++++ Data records ++++
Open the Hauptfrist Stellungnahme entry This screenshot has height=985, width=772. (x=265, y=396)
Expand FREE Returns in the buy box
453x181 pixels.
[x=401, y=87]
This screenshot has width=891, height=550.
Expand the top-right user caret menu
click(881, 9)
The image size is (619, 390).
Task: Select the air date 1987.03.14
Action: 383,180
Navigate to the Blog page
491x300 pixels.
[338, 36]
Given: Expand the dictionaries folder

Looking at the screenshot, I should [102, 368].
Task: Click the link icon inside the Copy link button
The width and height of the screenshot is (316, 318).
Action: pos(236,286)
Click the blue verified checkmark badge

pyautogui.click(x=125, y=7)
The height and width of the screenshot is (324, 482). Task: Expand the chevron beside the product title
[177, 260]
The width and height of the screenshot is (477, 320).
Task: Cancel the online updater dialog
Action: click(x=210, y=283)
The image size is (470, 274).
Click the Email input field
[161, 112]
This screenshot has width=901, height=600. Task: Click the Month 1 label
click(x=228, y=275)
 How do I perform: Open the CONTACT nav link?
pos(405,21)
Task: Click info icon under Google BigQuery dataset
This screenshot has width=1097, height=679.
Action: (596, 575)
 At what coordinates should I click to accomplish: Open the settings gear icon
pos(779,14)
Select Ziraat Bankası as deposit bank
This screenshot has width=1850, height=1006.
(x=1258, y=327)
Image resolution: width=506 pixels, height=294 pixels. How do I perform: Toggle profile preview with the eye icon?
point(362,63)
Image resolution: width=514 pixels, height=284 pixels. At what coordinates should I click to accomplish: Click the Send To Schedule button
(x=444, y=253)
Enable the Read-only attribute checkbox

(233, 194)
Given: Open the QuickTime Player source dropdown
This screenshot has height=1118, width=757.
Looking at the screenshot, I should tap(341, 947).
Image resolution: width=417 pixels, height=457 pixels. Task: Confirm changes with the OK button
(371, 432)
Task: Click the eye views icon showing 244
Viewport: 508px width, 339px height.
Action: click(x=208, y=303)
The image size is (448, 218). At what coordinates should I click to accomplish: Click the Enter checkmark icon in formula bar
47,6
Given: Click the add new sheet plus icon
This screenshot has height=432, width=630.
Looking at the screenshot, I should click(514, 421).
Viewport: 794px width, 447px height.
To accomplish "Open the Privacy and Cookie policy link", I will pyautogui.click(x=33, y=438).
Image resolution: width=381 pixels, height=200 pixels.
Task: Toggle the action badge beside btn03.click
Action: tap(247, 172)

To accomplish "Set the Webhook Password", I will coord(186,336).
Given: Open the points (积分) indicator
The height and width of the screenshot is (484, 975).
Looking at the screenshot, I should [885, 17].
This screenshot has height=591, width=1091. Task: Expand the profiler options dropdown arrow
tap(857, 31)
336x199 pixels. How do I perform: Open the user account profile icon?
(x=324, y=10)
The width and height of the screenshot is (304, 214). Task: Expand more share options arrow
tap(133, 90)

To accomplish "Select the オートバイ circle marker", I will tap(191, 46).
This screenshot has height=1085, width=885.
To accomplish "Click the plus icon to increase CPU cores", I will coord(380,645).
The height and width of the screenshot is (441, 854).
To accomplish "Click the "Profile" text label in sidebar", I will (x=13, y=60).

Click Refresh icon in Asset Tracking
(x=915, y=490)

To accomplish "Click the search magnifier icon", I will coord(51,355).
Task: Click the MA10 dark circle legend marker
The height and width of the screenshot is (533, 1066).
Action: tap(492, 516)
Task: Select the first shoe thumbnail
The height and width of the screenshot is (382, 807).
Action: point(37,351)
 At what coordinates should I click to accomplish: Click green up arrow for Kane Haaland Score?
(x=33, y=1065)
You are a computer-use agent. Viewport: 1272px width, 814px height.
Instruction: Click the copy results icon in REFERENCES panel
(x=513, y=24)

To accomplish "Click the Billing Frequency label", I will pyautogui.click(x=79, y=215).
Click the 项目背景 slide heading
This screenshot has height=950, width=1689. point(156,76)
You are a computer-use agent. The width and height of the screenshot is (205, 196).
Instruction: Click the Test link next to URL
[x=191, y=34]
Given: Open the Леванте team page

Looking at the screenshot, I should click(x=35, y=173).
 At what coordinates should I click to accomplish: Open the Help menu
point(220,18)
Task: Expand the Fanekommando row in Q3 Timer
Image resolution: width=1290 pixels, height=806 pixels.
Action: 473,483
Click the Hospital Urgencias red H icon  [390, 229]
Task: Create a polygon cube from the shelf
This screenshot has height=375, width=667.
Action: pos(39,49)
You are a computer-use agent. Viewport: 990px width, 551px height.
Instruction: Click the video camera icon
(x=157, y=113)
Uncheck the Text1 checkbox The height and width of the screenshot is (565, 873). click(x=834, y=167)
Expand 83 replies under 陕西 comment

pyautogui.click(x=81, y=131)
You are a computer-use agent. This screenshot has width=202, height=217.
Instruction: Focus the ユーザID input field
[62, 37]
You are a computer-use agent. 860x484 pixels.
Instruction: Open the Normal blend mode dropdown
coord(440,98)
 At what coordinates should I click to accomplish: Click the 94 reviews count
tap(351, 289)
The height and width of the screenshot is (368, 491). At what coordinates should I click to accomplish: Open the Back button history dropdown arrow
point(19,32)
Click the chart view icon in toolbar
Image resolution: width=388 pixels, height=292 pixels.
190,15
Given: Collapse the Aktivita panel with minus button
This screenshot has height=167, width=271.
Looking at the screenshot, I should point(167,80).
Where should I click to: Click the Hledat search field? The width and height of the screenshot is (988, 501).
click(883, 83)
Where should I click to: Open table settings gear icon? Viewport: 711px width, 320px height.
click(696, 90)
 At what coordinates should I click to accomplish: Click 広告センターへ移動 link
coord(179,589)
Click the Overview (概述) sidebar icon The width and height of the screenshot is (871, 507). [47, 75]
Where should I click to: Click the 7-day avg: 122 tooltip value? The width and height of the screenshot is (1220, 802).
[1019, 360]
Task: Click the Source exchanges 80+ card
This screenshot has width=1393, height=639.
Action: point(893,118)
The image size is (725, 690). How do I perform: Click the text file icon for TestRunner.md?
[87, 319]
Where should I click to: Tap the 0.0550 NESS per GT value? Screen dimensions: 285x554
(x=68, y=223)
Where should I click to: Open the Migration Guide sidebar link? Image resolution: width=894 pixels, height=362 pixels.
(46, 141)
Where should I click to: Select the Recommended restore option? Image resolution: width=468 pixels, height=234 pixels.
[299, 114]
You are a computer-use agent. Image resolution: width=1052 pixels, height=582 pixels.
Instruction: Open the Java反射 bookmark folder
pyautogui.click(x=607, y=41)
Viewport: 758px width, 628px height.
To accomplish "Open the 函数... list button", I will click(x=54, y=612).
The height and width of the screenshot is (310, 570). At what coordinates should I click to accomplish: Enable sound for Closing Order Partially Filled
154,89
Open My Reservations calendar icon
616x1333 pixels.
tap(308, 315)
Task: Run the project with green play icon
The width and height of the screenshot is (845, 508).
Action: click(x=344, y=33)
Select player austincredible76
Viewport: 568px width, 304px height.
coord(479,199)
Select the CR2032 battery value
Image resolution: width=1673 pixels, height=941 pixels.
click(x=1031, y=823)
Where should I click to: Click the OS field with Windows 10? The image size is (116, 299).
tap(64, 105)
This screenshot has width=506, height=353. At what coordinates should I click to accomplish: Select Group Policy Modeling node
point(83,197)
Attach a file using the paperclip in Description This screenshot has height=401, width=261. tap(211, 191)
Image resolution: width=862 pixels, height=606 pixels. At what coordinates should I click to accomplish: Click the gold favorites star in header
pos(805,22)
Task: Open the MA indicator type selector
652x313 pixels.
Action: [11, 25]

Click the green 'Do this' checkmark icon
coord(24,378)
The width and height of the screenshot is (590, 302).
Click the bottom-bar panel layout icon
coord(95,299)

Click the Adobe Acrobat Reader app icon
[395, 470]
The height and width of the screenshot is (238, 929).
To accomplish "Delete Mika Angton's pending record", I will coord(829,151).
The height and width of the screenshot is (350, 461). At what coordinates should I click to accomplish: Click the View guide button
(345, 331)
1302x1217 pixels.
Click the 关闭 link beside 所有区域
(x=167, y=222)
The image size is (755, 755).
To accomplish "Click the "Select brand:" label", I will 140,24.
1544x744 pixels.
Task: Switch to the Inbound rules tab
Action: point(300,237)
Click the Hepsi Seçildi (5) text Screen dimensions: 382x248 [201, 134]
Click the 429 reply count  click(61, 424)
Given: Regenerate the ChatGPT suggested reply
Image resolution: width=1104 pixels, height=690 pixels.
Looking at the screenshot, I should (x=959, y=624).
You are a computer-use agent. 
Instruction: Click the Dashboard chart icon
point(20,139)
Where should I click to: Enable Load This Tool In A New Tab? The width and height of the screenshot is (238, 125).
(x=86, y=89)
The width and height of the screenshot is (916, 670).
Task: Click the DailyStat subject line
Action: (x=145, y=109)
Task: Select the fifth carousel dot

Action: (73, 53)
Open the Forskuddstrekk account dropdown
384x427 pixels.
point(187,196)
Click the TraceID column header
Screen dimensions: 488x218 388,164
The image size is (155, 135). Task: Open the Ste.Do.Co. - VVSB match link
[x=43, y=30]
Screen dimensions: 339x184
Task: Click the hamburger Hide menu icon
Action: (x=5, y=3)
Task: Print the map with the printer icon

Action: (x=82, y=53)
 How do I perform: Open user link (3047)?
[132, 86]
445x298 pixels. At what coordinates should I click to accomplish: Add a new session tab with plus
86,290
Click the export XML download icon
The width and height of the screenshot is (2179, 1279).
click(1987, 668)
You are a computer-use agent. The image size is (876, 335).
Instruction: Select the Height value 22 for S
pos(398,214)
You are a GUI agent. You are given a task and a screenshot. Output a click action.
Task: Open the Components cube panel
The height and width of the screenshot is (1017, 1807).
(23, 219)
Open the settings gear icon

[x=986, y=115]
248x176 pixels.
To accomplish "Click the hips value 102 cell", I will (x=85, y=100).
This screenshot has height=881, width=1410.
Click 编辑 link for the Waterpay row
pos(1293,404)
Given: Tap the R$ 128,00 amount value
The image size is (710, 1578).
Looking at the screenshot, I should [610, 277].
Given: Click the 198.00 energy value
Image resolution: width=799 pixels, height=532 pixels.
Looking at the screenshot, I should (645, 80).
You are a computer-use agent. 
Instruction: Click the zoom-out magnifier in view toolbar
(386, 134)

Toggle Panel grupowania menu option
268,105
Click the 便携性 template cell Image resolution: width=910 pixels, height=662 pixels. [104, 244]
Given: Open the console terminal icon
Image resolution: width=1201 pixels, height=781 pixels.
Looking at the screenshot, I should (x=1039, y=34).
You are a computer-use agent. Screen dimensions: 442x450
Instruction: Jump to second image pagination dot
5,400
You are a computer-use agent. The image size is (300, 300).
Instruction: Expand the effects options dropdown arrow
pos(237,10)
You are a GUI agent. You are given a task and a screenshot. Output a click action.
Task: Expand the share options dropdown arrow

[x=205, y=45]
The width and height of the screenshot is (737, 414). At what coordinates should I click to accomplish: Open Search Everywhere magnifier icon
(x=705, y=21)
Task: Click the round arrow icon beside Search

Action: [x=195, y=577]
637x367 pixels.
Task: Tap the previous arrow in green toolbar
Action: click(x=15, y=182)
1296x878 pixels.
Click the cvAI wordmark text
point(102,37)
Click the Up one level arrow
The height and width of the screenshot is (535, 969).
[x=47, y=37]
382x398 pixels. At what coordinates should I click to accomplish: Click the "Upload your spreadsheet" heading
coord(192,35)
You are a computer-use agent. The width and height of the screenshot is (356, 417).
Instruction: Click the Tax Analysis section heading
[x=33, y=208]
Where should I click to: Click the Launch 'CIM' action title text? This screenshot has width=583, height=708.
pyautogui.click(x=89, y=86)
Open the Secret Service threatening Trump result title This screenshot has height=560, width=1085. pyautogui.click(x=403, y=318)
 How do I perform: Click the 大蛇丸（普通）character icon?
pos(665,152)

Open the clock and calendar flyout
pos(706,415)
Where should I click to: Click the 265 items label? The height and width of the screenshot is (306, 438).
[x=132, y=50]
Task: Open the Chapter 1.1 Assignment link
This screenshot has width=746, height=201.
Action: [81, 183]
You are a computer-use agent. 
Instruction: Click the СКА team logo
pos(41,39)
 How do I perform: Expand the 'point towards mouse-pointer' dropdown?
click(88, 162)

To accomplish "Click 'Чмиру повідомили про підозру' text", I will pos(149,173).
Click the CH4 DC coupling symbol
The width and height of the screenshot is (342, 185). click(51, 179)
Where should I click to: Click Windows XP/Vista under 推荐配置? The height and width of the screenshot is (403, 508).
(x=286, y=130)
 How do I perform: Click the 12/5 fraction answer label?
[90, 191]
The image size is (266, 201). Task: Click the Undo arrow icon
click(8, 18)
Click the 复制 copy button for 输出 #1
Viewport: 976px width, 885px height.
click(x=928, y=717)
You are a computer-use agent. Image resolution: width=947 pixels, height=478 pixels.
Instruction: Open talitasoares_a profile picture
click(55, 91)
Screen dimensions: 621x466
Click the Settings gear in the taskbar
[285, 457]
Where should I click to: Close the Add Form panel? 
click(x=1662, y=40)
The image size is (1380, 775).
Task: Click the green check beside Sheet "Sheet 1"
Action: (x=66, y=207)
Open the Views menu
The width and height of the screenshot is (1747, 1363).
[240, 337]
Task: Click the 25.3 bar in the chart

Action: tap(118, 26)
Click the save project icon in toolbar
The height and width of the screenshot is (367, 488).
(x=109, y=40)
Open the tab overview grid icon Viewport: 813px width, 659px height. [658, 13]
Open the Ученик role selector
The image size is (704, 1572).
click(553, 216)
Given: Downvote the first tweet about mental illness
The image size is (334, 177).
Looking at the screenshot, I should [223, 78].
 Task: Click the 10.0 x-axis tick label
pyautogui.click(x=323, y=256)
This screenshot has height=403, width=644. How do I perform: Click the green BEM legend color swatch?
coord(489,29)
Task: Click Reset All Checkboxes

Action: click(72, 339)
++++
- _Exercise aim_
Please copy out the records verbatim, from the line with "The height and width of the screenshot is (310, 570)." through the line with "point(83,197)".

- _Written answer_
The height and width of the screenshot is (310, 570). At what coordinates should I click to accomplish: Enable sound for Closing Order Partially Filled
154,89
Open My Reservations calendar icon
616x1333 pixels.
tap(308, 315)
Task: Run the project with green play icon
The width and height of the screenshot is (845, 508).
Action: click(x=344, y=33)
Select player austincredible76
Viewport: 568px width, 304px height.
coord(479,199)
Select the CR2032 battery value
Image resolution: width=1673 pixels, height=941 pixels.
click(x=1031, y=823)
Where should I click to: Click the OS field with Windows 10? The image size is (116, 299).
tap(64, 105)
This screenshot has width=506, height=353. At what coordinates should I click to accomplish: Select Group Policy Modeling node
point(83,197)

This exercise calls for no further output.